Nachhaltige Schmierstoffe: Eurols „Carbon Neutral“ Linie
Eurol hat eine neue Produktlinie namens „Carbon Neutral“ vorgestellt, die vollständig CO₂-neutrale Schmierstoffe umfasst. Diese Produkte basieren zu über 75 % auf erneuerbaren Rohstoffen, sind klimaneutral formuliert und werden in zu 100 % recycelbaren Verpackungen geliefert, die zu 50 % aus recyceltem Material bestehen.

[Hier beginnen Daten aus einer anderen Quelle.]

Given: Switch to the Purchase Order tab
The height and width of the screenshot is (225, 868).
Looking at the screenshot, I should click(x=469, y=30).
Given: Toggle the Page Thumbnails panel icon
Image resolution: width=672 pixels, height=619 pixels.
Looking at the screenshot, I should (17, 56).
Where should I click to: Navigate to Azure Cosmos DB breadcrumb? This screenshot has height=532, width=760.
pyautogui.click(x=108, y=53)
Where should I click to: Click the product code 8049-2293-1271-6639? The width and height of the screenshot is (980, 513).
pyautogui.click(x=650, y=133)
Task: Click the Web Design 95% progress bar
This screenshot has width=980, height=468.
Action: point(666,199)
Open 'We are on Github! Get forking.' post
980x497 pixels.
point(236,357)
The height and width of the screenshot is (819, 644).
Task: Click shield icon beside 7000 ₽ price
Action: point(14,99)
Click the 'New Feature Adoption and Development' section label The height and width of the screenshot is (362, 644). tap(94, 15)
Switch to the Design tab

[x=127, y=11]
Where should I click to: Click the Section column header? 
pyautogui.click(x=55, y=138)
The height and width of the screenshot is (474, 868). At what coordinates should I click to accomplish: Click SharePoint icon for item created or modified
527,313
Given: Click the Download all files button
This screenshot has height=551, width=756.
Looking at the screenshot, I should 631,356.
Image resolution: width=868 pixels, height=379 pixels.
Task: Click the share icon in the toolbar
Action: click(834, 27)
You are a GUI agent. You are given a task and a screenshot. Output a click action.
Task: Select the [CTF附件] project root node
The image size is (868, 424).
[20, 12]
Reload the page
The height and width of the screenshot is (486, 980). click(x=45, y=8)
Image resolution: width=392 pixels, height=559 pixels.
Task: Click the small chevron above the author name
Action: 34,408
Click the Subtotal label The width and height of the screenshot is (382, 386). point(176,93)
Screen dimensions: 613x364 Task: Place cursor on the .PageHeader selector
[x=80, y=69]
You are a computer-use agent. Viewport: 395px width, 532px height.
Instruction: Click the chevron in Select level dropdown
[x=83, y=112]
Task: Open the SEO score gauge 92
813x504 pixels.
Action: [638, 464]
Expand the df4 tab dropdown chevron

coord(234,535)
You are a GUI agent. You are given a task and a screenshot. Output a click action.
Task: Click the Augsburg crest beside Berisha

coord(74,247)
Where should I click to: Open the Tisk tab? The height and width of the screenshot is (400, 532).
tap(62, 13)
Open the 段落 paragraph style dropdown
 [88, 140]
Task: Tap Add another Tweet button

Produktsortiment und Verfügbarkeit
Das Sortiment der Eurol Carbon Neutral Serie umfasst derzeit vier Produkte: die Motoröle Carbon Neutral HD-FE 5W-30 und Carbon Neutral DXS 5W-30, das Automatikgetriebeöl Carbon Neutral ATF 6700 sowie das UTTO-Öl Carbon Neutral Hykrol JD 68. Diese Auswahl deckt Anwendungsbereiche wie Automotive, Lkw, Landwirtschaft und Erdbau ab. Die Produkte werden auf der Automechanika 2024 in Frankfurt präsentiert.
Nachhaltigkeitsansatz
Bart van Hoorn, Head of Technology & Innovation bei Eurol, äußerte sich zur Einführung der neuen Produktlinie:
Wir haben uns beim Carbon Neutral Konzept für intrinsische CO₂-Neutralität entschieden. Wir setzen daher nicht auf Kompensation durch Emissionszertifikate, sondern auf die Entwicklung von Produkten, die aus erneuerbaren Komponenten natürlichen Ursprungs hergestellt werden. Und das alles ohne Kompromisse bei der Qualität. Auch die recycelbare Verpackung, die zu 50 % aus recyceltem Granulat besteht, ist innovativ auf dem Schmierstoffmarkt.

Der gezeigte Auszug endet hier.